In computer vision and object detection, the common evaluation method is mAP. What is it and how is it calculated?
I think the important part here is linking how object detection can be considered the same as the standard information retrieval problems for which there exists at least one excellent description of average precision.
The output of some object detection algorithm is a set of proposed bounding boxes, and for each one, a confidence and classification scores (one score per class). Let's ignore the classification scores for now, and use the confidence as input to a threshold binary classification. Intuitively, the average precision is an aggregation over all choices for the threshold/cut-off value. But wait; in order to calculate precision, we need to know if a box is correct!

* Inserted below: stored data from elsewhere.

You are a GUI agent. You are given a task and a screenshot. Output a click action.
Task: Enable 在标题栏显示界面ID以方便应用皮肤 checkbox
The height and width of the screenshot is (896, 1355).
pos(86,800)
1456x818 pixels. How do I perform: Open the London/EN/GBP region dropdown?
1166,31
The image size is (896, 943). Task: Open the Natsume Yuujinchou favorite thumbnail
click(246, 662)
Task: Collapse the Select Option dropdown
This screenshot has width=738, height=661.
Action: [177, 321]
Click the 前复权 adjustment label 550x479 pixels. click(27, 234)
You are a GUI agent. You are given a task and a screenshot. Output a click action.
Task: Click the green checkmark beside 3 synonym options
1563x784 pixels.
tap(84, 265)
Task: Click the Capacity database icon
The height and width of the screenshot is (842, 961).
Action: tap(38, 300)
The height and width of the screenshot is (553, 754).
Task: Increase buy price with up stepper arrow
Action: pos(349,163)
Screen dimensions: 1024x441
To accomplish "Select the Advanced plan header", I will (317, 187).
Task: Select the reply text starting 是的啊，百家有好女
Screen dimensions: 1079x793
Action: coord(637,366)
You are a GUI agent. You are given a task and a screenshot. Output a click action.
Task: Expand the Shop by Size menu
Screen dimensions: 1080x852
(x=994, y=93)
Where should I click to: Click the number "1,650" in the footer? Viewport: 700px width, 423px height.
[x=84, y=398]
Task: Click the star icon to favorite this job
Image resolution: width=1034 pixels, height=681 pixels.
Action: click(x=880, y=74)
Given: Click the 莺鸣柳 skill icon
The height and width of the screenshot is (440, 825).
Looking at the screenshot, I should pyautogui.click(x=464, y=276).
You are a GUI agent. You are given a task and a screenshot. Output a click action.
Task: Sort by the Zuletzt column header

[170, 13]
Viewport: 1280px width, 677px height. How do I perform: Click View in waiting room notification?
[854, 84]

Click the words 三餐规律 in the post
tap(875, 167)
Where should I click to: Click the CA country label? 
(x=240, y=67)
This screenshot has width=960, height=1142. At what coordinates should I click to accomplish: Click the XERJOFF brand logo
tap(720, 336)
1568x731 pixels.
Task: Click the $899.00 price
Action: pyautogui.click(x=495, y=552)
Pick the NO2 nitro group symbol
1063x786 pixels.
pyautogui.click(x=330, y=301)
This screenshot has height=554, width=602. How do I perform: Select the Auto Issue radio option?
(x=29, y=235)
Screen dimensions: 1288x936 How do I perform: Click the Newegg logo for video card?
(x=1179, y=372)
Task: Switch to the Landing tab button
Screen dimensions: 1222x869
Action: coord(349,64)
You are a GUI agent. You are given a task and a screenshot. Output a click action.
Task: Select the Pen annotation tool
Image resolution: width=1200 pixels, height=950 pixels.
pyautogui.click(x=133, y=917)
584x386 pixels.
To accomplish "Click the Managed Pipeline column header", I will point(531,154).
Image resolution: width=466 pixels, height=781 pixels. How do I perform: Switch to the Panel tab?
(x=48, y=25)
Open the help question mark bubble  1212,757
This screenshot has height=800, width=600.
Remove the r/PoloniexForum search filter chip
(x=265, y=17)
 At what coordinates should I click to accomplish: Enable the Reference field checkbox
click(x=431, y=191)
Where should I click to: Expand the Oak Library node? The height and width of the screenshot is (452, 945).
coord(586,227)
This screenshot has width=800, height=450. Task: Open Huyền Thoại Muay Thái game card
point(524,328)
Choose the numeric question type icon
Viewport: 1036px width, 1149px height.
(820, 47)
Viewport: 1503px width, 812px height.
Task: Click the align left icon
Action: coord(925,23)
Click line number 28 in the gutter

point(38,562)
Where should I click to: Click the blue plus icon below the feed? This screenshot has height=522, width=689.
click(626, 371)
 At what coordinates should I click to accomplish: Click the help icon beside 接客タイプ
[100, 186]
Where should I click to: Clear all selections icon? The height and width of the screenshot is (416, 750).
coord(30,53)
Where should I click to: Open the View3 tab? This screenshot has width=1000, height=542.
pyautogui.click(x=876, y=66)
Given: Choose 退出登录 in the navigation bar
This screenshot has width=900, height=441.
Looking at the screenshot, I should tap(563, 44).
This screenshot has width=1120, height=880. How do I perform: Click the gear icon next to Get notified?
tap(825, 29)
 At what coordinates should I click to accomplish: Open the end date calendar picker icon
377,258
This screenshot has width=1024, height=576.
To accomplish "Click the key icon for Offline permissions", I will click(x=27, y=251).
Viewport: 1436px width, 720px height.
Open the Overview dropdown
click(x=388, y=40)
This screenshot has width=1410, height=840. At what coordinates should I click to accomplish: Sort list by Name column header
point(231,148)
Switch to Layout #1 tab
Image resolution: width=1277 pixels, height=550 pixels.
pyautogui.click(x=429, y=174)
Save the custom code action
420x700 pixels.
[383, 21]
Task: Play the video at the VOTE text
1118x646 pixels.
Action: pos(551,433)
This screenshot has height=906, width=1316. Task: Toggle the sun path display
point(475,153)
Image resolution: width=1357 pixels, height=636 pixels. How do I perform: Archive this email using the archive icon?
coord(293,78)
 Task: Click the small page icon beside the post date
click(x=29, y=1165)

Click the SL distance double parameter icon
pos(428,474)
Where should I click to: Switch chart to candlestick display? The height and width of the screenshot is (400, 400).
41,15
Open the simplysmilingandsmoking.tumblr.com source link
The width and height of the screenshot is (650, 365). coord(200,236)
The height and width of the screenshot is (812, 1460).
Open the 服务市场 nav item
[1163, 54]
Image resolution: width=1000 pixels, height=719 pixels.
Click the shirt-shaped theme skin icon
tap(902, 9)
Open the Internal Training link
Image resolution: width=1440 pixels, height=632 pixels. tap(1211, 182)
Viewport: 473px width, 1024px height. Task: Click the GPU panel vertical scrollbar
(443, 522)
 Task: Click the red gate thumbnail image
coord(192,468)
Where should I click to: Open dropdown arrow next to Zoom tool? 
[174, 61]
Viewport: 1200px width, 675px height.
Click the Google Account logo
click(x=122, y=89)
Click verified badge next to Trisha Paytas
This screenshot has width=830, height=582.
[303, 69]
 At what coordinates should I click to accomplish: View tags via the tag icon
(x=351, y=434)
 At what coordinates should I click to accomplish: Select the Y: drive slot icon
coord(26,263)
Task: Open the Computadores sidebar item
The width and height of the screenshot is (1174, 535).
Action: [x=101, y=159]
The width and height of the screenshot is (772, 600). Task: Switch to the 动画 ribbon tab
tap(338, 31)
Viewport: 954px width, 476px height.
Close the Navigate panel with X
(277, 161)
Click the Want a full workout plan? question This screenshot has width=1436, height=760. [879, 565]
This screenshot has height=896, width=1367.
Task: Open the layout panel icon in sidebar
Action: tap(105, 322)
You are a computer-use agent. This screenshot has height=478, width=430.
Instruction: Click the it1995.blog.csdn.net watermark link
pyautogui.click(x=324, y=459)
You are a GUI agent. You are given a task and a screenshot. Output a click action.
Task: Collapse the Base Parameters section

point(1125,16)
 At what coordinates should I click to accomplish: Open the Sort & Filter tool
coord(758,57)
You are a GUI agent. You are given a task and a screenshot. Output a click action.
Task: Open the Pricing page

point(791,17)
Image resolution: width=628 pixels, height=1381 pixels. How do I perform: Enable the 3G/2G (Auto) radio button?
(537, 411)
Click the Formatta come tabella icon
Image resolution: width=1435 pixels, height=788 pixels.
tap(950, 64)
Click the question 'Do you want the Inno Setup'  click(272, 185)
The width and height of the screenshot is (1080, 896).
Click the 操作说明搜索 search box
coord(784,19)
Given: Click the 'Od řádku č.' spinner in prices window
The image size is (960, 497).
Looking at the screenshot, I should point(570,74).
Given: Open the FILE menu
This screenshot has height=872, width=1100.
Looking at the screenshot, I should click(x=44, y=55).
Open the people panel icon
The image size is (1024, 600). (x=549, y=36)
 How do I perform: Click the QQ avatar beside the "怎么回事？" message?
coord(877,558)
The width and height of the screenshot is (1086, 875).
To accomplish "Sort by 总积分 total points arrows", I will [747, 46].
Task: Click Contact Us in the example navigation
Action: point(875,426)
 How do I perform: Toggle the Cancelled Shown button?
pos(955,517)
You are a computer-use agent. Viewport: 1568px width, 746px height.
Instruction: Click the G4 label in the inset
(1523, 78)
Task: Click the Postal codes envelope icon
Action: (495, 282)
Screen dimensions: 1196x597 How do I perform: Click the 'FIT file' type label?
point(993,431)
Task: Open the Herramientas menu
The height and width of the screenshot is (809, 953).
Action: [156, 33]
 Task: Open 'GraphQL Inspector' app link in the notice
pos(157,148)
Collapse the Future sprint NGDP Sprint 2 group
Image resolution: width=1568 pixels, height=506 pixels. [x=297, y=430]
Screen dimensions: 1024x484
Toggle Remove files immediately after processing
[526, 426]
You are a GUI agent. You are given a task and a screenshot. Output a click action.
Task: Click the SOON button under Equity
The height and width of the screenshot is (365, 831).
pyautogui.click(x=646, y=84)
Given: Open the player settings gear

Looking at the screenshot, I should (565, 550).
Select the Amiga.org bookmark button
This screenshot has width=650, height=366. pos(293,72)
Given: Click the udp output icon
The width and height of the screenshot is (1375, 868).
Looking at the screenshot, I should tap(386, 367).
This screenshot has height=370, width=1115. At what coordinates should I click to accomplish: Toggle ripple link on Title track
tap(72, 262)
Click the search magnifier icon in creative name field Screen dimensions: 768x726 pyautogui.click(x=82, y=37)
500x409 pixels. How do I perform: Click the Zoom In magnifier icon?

This is where it gets confusing/difficult; as opposed to typical information retrieval problems, we actually have an extra level of classification here. That is, we can't do exact matching between boxes, so we need to classify if a bounding box is correct or not. The solution is to essentially do a hard-coded classification on the box dimensions; we check if it sufficiently overlaps with any ground truth to be considered 'correct'. The threshold for this part is chosen by common sense. The dataset you are working on will likely define what this threshold for a 'correct' bounding box is. Most datasets just set it at 0.5 IoU and leave it at that (I recommend doing a few manual IoU calculations [they're not hard] to get a feel for how strict IoU of 0.5 actually is).
Now that we have actually defined what it means to be 'correct', we can just use the same process as information retrieval.
To find mean average precision (mAP), you just stratify your proposed boxes based on the maximum of the classification scores associated with those boxes, then average (take the mean) of the average precision (AP) over the classes.
TLDR; make the distinction between determining if a bounding box prediction is 'correct' (extra level of classification) and evaluating how well the box confidence informs you of a 'correct' bounding box prediction (completely analogous to information retrieval case) and the typical descriptions of mAP will make sense.
It's worth noting that Area under the Precision/Recall curve is the same thing as average precision, and we are essentially approximating this area with the trapezoidal or right-hand rule for approximating integrals.